From patient to inventor; how Ryan Moslin battled psoriasis and helped invent a drug to treat it
Struggling with psoriasis since his teens, Ryan Moslin went on to become part of a team that invented a drug for the disease. Now his symptoms are improving.
Developing a drug for an incurable disease is a remarkable achievement in itself but it's even rarer to witness the inventor benefiting from their own creation and embarking on a journey to recovery. Struggling with psoriasis since his teens, Ryan Moslin at the age of 43 is on cloud 9 seeing his psoriatic lesions getting better and the symptoms becoming more manageable. The autoimmune disease affected him from the time when he was in high school and the struggle continued throughout his growing up years as the rashes progressed from scalp to other areas of his body like torso and legs. However, what makes his journey unique is that he intensified his battle with the disease by helping invent a drug to treat it and now millions of people suffering with this incurable disease may benefit out of this new drug. (Also read: Plaque psoriasis: Causes, symptoms and treatments you must know)
Ryan Moslin's fight with psoriasis
"Moslin was in high school in Canada when his doctor diagnosed him with the chronic skin condition psoriasis.
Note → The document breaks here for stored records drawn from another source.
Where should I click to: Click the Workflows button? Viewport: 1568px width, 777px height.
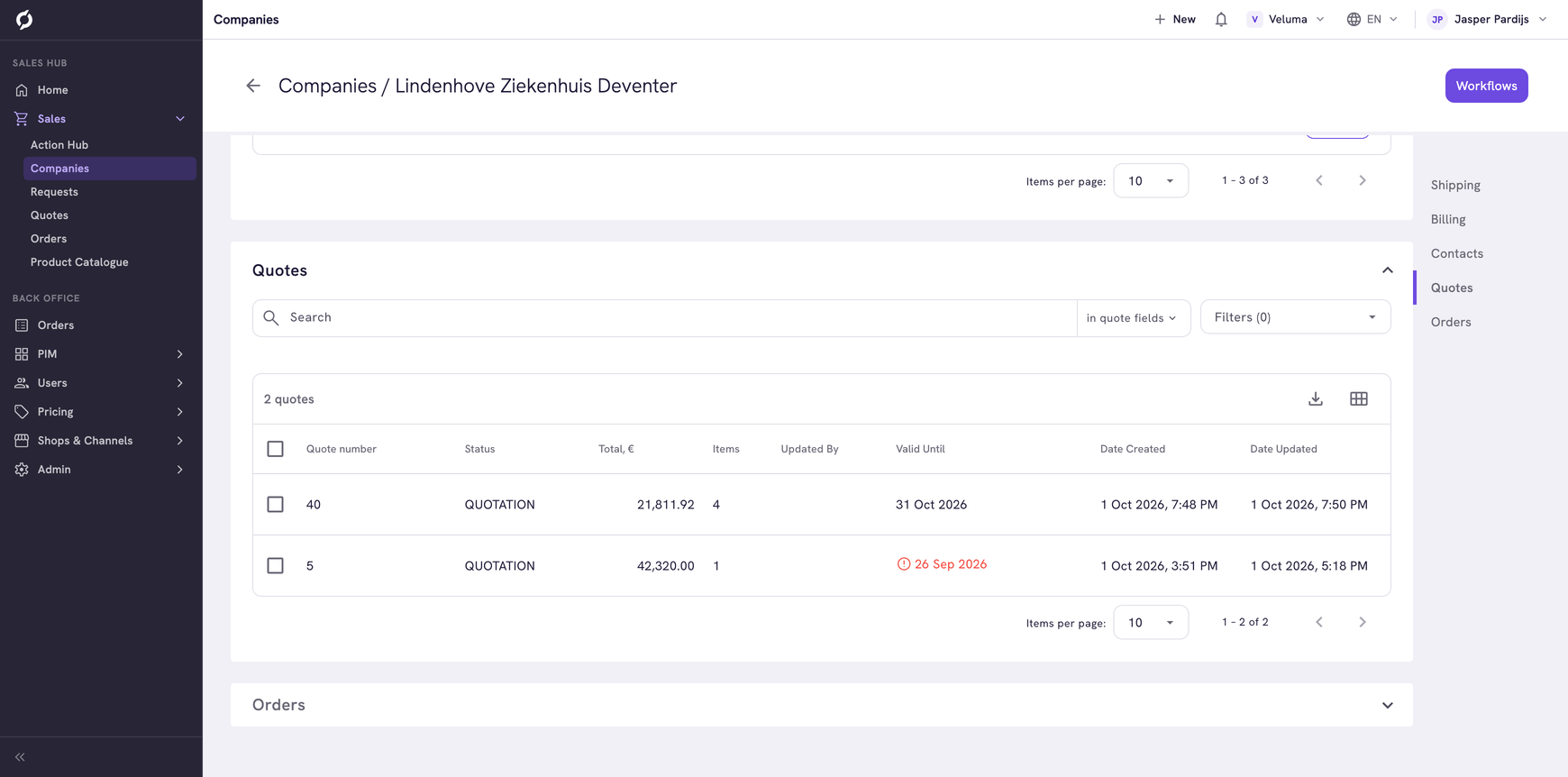point(1486,86)
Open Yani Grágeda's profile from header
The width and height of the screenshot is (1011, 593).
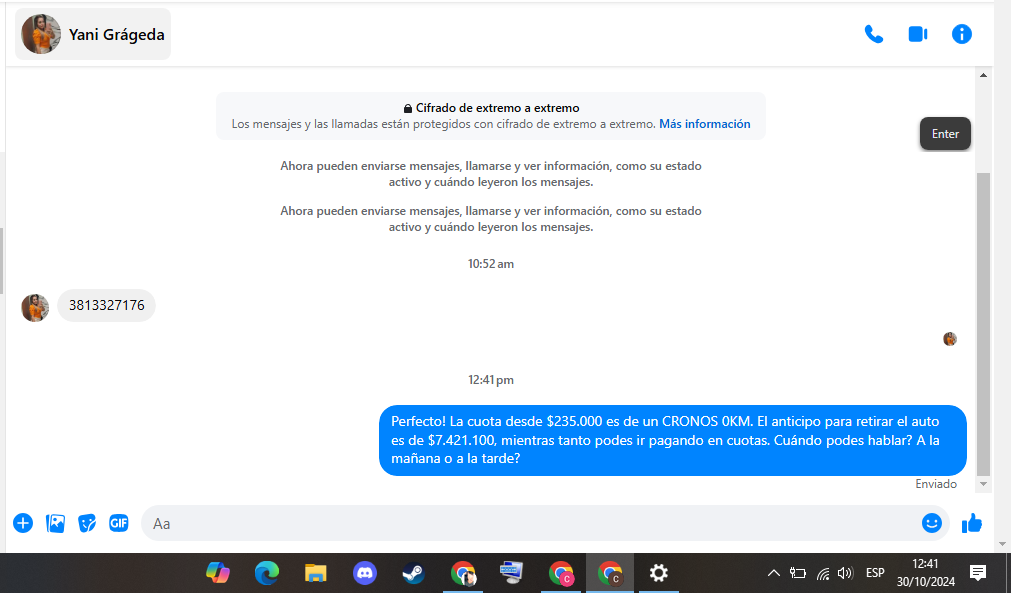coord(93,35)
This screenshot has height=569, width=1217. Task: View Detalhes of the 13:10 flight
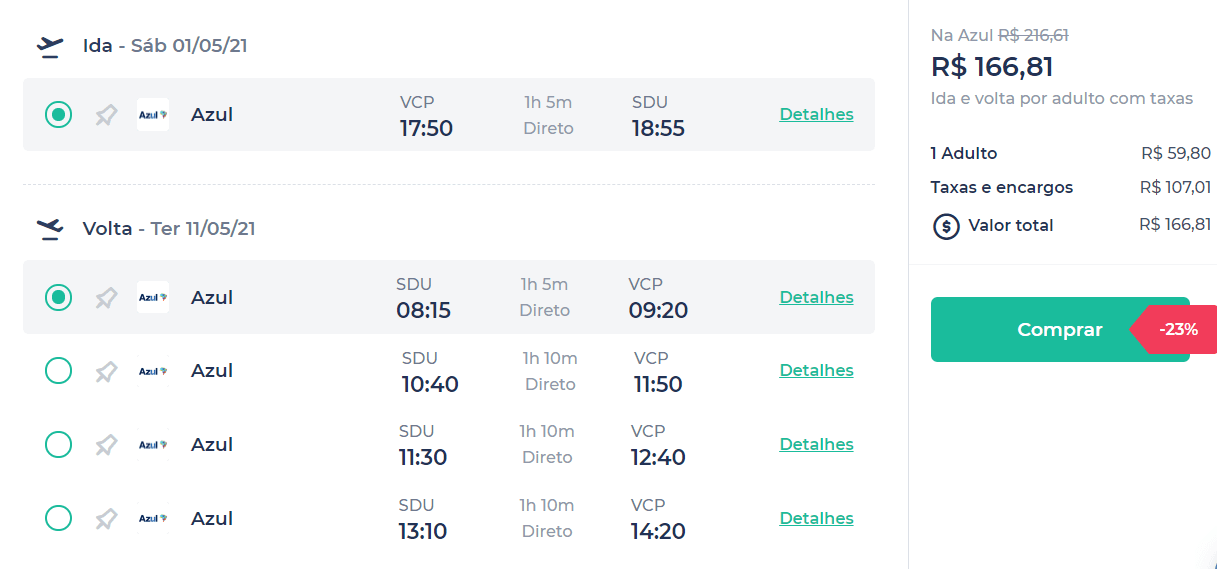tap(817, 518)
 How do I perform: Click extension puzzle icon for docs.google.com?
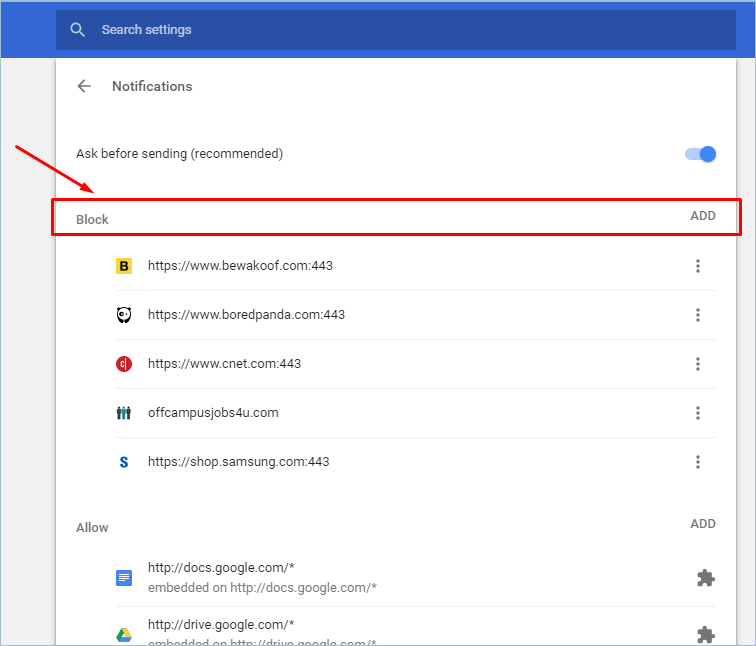click(706, 578)
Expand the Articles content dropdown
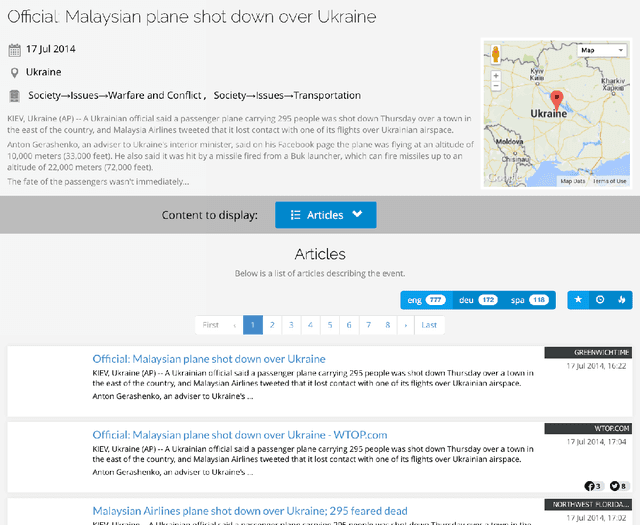Viewport: 640px width, 525px height. (x=325, y=215)
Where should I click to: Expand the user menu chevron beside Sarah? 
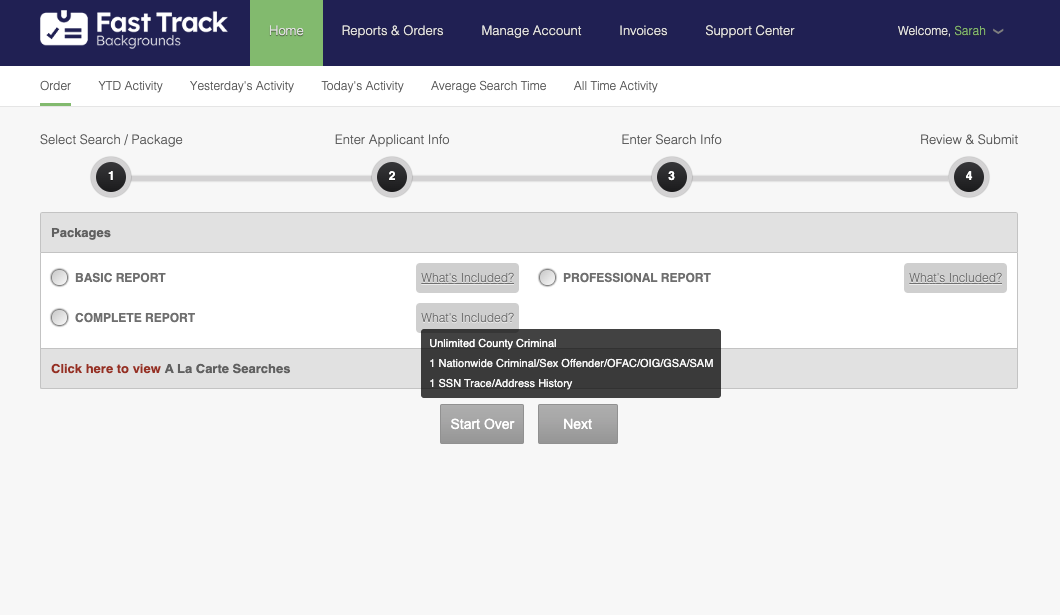[x=998, y=32]
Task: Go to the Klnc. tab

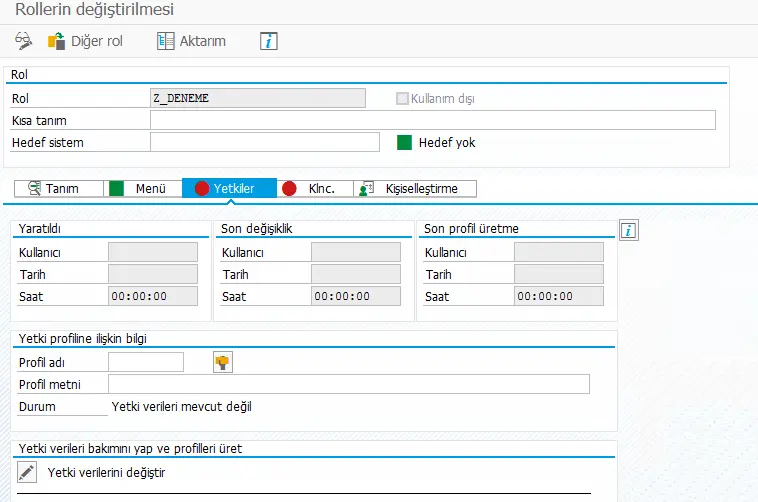Action: tap(314, 188)
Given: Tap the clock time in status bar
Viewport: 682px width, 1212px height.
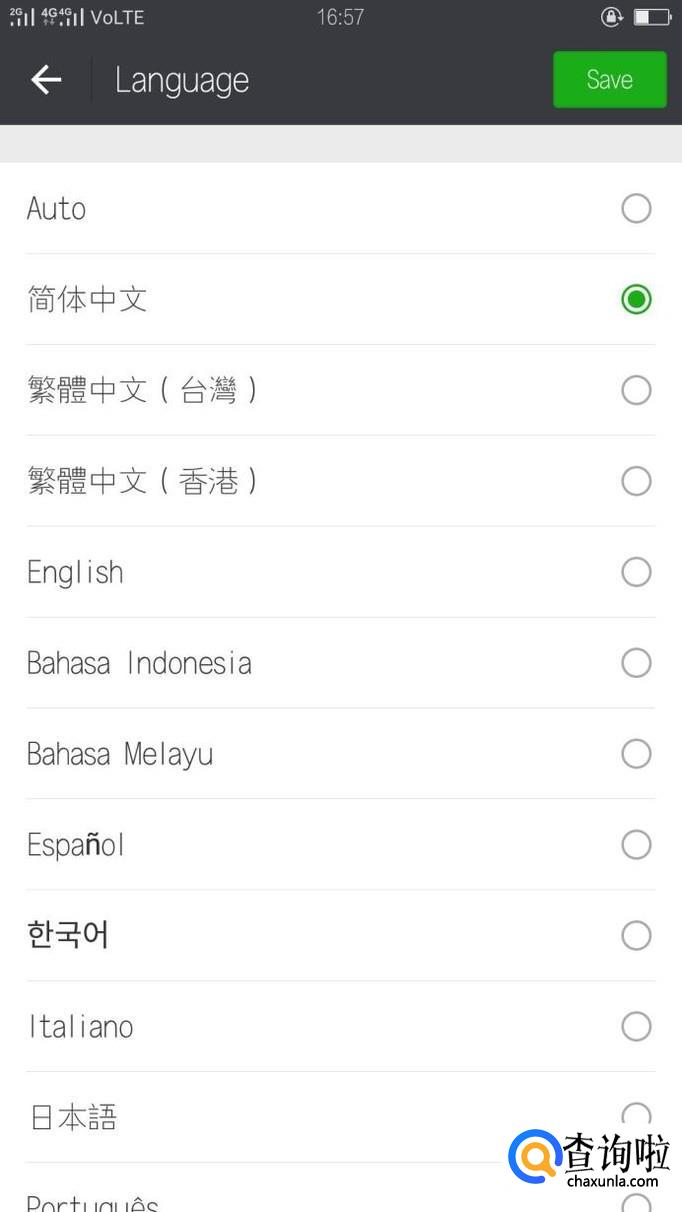Looking at the screenshot, I should click(x=340, y=17).
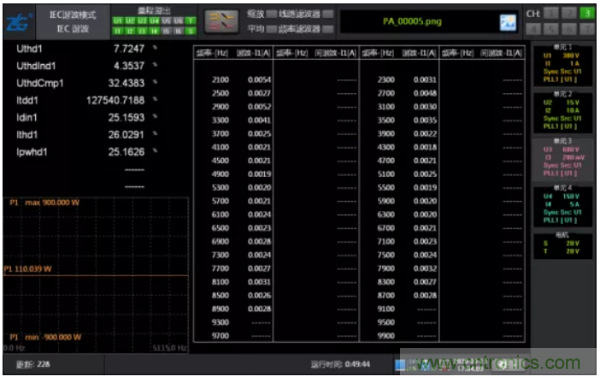The width and height of the screenshot is (600, 378).
Task: Click the IEC谐波模式 mode button
Action: point(73,22)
It began with just a few plaques on his scalp. Soon he had flaky patches on his legs, elbows and back. He stopped wearing shorts, and a few years ago jeans became too uncomfortable to wear when the lesions became itchy,“ said a Wall Street Journal report.
“I’ve had psoriasis for so long now that I don’t know what it would be like not to live with the manifestations,” he said. When he decided to get married, Ryan took steroid injections for the nail on his ring finger, because he didn’t want to look down at the symbol of his marriage and think about psoriasis. As the nail grew in with no patches, he said, “I would find myself looking at it and feeling so good just to have that one tiny piece of normal.”
How Moslin went on to become inventor of psoriasis drug
The WSJ report further mentions how Moslin decided to study chemistry in the college and completed postdoctoral research at the Massachusetts Institute of Technology. He then joined pharmaceutical company Bristol-Myers Squibb in 2010 as a senior research scientist. He along with his fellow scientists created and tested more than 6,000 molecules before synthesizing the drug, Sotyktu, in 2013.
Sotyktu got approval by Food and Drug Administration for the treatment of psoriasis last September. Once the approvals were in, Moslin's doctor prescribed the drug to him and the rest was history.
The report further added that Moslin now at the age of 43 is witnessing the shrinking of his lesions have shrunk and shares that they have stopped flaring or itching, and have become manageable.
“It would have been wildly optimistic to believe what happened could happen,” he said. “It didn’t become real until I got my first pills," he said.
Ryan has a unique perspective as both a patient and a researcher. “As a researcher, I want to tell patients, ‘Thank you for being so patient. We are working hard to deliver this and other medicines to help transform lives.’ ”
What is Psoriasis
Psoriasis is a condition in which skin cells build up and form scales and cause itchy and dry patches. The most common symptom of psoriasis is a rash on the skin; it can also involve nails or joints.
How Sotyktu works for psoriasis
It is an oral treatment for adults with moderate-to-severe plaque psoriasis. It is taken once every day.
Deucravacitinib is a once-daily oral medication with its clinical trials in moderate-to-severe psoriasis demonstrating superior efficacy to apremilast. Deucravacitinib works by selectively inhibiting TYK2, a protein found in immune cells and shown to be central to what causes psoriasis. This medication offers patients with psoriasis who are appropriate for systemic therapy a brand-new option that has very few side effects. Importantly, the results from the studies don’t support the need to follow laboratory tests during therapy," shared Bruce Strober, M.D., Ph.D., a clinical professor in the department of dermatology at Yale University School of Medicine in New Haven, Connecticut, and a board-certified dermatologist at Central Connecticut Dermatology Research in Cromwell, Connecticut.